Comment by kjs3

6 years ago

Yeah...I use FreeBSD for file servers because I don't have to even pay attention this constant ZFSonLinux drama. I treat them like almost like appliances. Linux servers are more than happy to use them on the back-end.

how do you structure that? block images served by iscsi? shares served by nfs/samba?

  • All of the above, depending on what I'm trying to accomplish. Usually Samba for Windows clients and general bulk storage (pretty much everything can do CIFS mounts at some basic level these days), NFS for *nix and VMWare clients (esp where I can leverage NFSv4), iSCSI for various block image needs, scp/sftp/rsync. All of this is basic out of box for FreeBSD.

    In operations, I treat them as semi-black-box (grey-box?) appliance where they only do the file storage function and are moral equivalents of Network Appliance NAS boxes. I don't try to convince the Linux or Windows teams to migrate other workloads to FreeBSD, and mostly don't want them to since that would mean Yet Another app environment to support.
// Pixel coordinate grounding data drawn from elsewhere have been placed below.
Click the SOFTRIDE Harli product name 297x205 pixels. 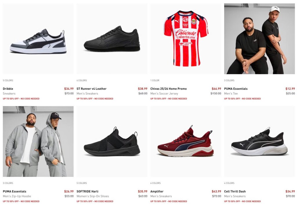(88, 191)
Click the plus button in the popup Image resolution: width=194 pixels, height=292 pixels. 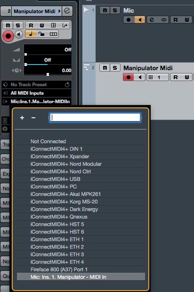[x=22, y=118]
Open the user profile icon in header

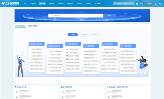coord(156,4)
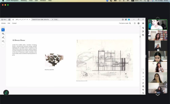Go to previous page with up arrow
This screenshot has height=104, width=170.
click(143, 76)
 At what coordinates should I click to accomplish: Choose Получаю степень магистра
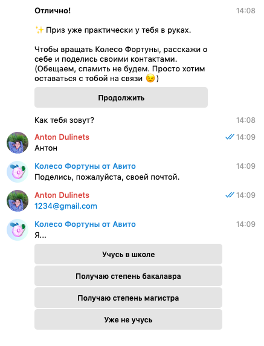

    FreeBSD has a really efficient network stack, so I can attach the FreeBSD stores at 10GB (usually, 2-4 bonded 10GB links) and it keeps up fine. I I have colleagues who are doing the same with 40GB links (40-160BG aggregate) to backbone networks, and apparently there are many shops hooking up FreeBSD with 100GB links. Limiting factor seems to be ZFS and the storage subsystems supporting it, not network, which is interesting, but I don't have the ability to benchmark the 40GB and higher stuff.